First US ground operation in Syria kills ISIS oil chief - as Islamists advance on three new fronts - http://www.debka.com/article/24605/First-US-ground-operation-in-Syria-kills-ISIS-oil-chief---as-Islamists-advance-on-three-new-fronts-

 
America's first ground operation in the five years of Syrian war was directed against the Islamic State of Iraq and the Levant - ISIS.  US sources report that Special Operations forces mounted a raid Saturday, May 16, on an ISIS house in the Deir a-Zour district of eastern Syria, and killed senior Islamist commander and oil and gas chief, Abu Sayyaf, when he resisted capture. His Iraqi wife, Umm Sayyaf, was taken to Iraq for interrogation by the US troops, all of whom returned safely.
 
 Abu Sayyaf's importance for the Islamist group cannot be overrated as the man in charge of its commandeered oil fields in Syria and Iraq. He also managed their overseas sales in a thriving black market, netting an estimated $5million a day for bankrolling the group's wars.
 
Catching him alive was the preferred object of the raid.
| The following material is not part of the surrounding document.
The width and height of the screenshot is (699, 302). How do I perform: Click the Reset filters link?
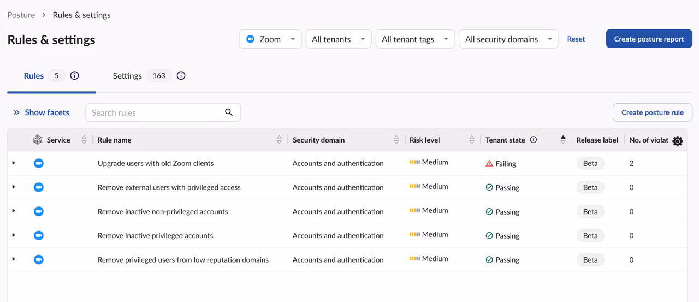(x=576, y=39)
Under interrogation, he would have been a valuable source of information on the working of the group's illicit oil and gas trade, how it was managed, the identities of its customers and routes of payment to the ISIS war chest.
 
debkafile's military sources report that the US raid was staged from Jordan, not Iraq. In normal circumstances, the Jordanians don't permit US ground or air operations to be staged directly from their territory. However, a joint 10-day US-Jordanian war game, Eager Lion, was in progress in the Hashemite Kingdom. Some 10,000 troops from various countries, including the US, were practicing special operations against ISIS. And so the US unit was ready to hand a short distance from a high-value target at Deir a-Zour.
 
debkafile adds that the operation came just two days after the Arab Gulf leaders' summit convened by President Barack Obama ended at Camp David Thursday, May 14. The war on ISIS was a key item on their agenda.
 
 Sources in Washington disclose that the order for the raid came directly from President Barack Obama on the advice of national security council heads in the White House. The troops landed in the middle of a hotbed of fighting between the Syrian army and ISIS. They were no doubt lifted in and out of the scene at speed by helicopter.
 
The Islamists are in full momentum on three Syrian fronts (as well as the same number in Iraq). The group has overrun Al-Sina'a, Ar-Rusafa and Al-Omal in this district, as well as seizing Saker Island in the middle of the Euphrates River north of Deir a-Zour, from which it is shelling the largest Syrian air base in eastern Syria.
 
Islamist fighters are also advancing on Syria's ancient city of Palmyra (Tadmor). This is a 2,000-old desert site with precious remains of antiquity, but also home to Bashar Assad's infamous Tadmor prison, notorious for torture and summary executions.
 
ISIS targets near this ancient town are the biggest Syrian air base in central Syria and more oil fields. Most of the Iranian and Russian air transports delivering military equipment for the Syrian army and Hezbollah land at this base.
 
 The Islamists are additionally targeting Syrian military positions in eastern Homs.